# EXERCISE TEXT
......
Applying disk quotas

Finally, I’d like to demonstrate how to set disk quotas in the produced root file systems. All you need is to provide the --disk-limit-size-bytes flag with an amount of bytes.

By default the image size is included in the quota. If for example, you use docker:///ubuntu:16.04 as an image, this will take ~140 MB of the quota size which means setting the quota to anything lower than that will fail to create the image. Alternatively, you can use the --exclude-image-from-quota flag to define a quota that accounts only for the data the container writes and not the base image:

$> grootfs create --disk-limit-size-bytes 10000 --exclude-image-from-quota docker:///ubuntu:16.04 my-limited-container
/var/lib/grootfs/1000/images/my-limited-container

# Try to write a file bigger than 10 kB
$> dd if=/dev/zero of=/var/lib/grootfs/1000/images/my-limited-container/rootfs/big-file bs=1000 count=11
dd: failed to open '/var/lib/grootfs/1000/images/my-limited-container/rootfs/big-file': Disk quota exceeded

Next steps

In the next few weeks, we will focus on improving the performance of GrootFS when using it concurrently. This work will involve optimising the behaviour around locking and synchronisation. Not having a daemon makes concurrent operations harder and the file locking mechanism currently used requires improvement.

In the same vein, given that BTRFS is a fairly new (relatively to other, more mature options) file system, we need to make sure that it can perform under the load the usually hits Cloud Foundry cells. Using BTRFS in earlier Kernels has been problematic in AWS due to IOPS rate limiting, and we want further confirmation that using GrootFS in Cloud Foundry environments will not cause similar issues.
......
# YOUR TASK
According to the GrootFS disk quota text, which flag makes a quota cover only the data the container writes, not the base image?

# LISTED ENTRIES
......
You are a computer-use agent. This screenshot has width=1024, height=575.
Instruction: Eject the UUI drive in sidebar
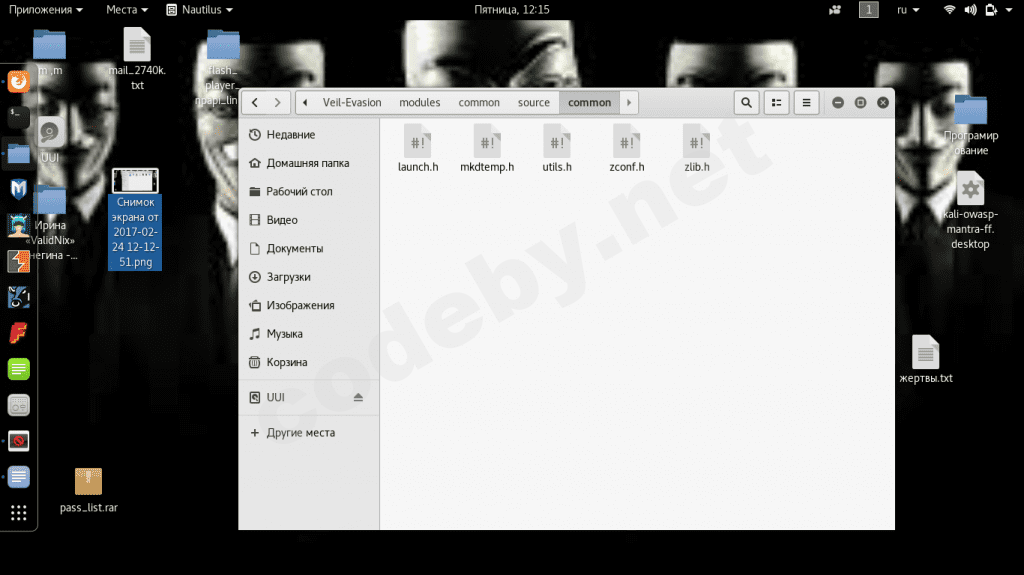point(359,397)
......
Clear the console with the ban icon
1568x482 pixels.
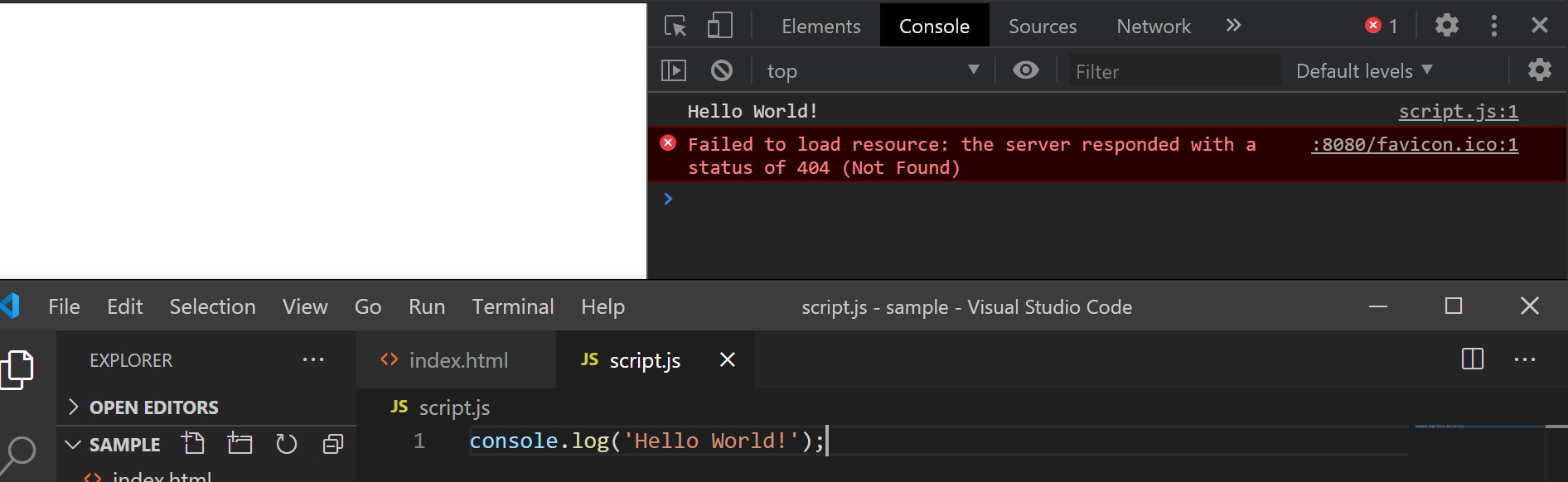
......
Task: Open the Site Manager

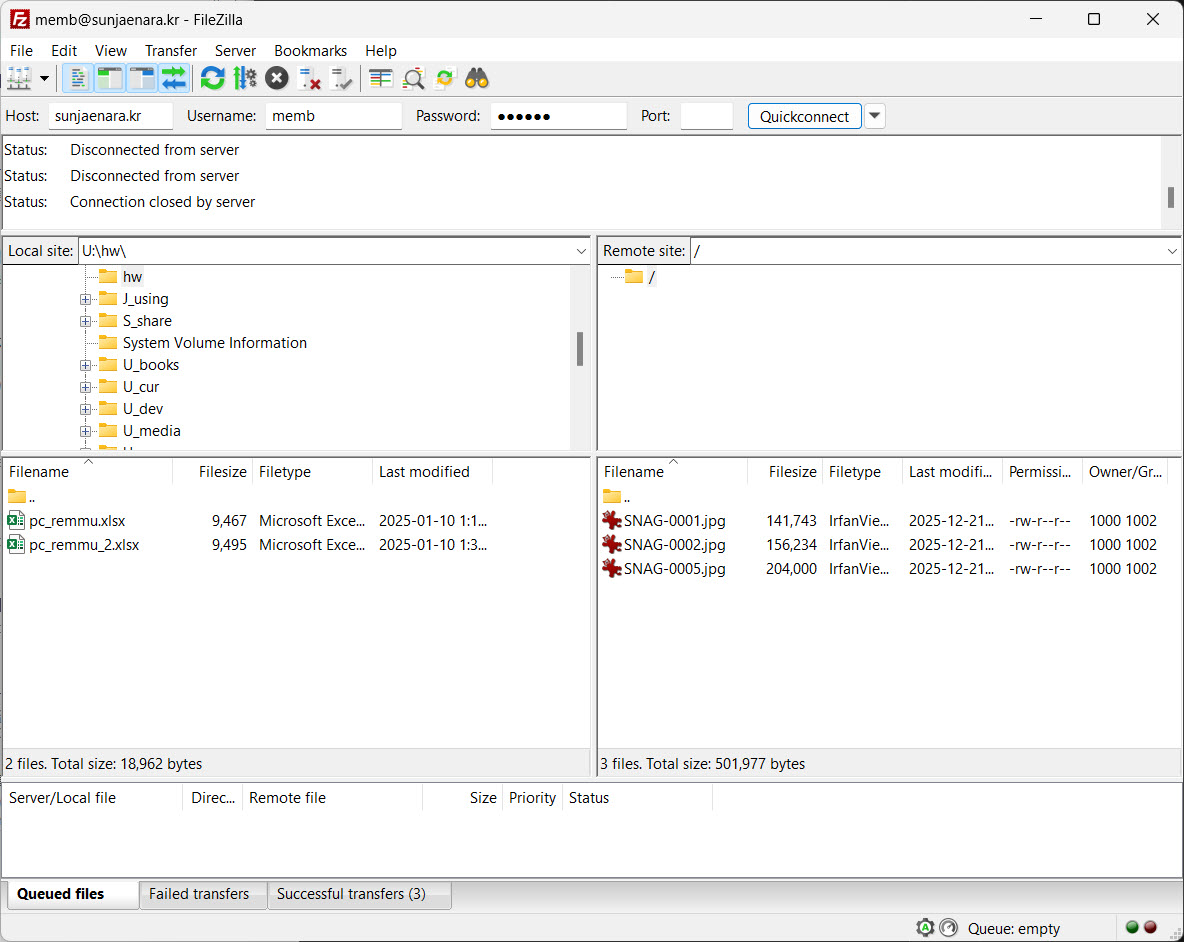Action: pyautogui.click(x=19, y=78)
......
# TASK RESPONSE
The --exclude-image-from-quota flag.